- [What is being asked]
Transcribe the lines from the start of the records through the line containing "Action: click(100, 18)", including both ends.

═══ Listed records ═══

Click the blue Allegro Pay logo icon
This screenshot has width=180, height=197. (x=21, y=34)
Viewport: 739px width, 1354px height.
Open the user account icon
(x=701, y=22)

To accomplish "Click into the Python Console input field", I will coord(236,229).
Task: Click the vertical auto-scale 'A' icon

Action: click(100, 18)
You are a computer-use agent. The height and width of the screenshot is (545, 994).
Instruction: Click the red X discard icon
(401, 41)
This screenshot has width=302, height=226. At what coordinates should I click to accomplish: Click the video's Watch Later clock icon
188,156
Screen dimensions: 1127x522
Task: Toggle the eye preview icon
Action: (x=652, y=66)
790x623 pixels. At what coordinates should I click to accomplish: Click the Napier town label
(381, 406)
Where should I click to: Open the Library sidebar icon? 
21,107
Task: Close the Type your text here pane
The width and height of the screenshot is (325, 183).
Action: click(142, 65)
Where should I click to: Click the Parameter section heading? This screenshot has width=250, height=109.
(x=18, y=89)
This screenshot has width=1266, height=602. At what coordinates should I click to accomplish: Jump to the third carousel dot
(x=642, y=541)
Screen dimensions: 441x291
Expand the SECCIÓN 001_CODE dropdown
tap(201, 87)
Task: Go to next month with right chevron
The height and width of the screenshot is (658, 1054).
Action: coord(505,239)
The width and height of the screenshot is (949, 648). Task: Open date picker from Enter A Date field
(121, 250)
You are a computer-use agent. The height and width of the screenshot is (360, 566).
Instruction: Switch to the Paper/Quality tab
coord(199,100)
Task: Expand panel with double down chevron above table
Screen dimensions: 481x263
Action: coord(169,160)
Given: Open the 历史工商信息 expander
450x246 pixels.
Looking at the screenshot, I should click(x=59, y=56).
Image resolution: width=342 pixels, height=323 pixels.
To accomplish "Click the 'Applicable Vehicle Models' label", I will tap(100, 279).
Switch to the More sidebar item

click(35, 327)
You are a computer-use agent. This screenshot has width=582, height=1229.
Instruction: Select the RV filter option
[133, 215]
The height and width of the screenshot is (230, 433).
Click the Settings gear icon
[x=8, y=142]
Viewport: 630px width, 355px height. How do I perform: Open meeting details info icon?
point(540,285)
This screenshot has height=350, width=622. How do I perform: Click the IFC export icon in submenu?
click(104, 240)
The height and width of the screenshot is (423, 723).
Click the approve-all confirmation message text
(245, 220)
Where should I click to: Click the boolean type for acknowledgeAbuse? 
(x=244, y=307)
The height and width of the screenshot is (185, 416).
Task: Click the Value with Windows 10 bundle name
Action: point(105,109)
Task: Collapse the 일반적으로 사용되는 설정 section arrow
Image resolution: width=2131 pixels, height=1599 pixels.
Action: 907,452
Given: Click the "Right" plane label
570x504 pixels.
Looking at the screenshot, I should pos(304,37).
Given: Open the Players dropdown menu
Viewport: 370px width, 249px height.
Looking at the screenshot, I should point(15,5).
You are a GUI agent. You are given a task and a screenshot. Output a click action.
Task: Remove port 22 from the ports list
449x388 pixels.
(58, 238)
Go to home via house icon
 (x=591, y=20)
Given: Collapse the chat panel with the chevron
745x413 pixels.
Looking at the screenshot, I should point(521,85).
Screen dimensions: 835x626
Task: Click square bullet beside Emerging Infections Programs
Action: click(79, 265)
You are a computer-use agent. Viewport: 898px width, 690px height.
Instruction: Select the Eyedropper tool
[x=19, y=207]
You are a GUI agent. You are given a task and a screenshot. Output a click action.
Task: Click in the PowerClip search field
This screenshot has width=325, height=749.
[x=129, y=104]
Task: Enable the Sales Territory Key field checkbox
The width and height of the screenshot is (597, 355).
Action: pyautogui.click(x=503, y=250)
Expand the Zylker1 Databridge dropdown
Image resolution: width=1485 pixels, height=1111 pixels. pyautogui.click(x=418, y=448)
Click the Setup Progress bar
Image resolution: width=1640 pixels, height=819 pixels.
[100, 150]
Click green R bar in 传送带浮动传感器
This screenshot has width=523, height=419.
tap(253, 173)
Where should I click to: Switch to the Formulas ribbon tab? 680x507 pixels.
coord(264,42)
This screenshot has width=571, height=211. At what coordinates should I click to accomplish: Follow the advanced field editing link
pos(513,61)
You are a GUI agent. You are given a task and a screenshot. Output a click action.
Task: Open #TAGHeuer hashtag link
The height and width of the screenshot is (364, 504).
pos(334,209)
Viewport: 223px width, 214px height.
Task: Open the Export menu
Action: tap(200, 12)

═══

- [Final result]
Click the blue Allegro Pay logo icon
This screenshot has width=180, height=197. (x=21, y=34)
Viewport: 739px width, 1354px height.
Open the user account icon
(x=701, y=22)

To accomplish "Click into the Python Console input field", I will coord(236,229).
Task: Click the vertical auto-scale 'A' icon

Action: click(100, 18)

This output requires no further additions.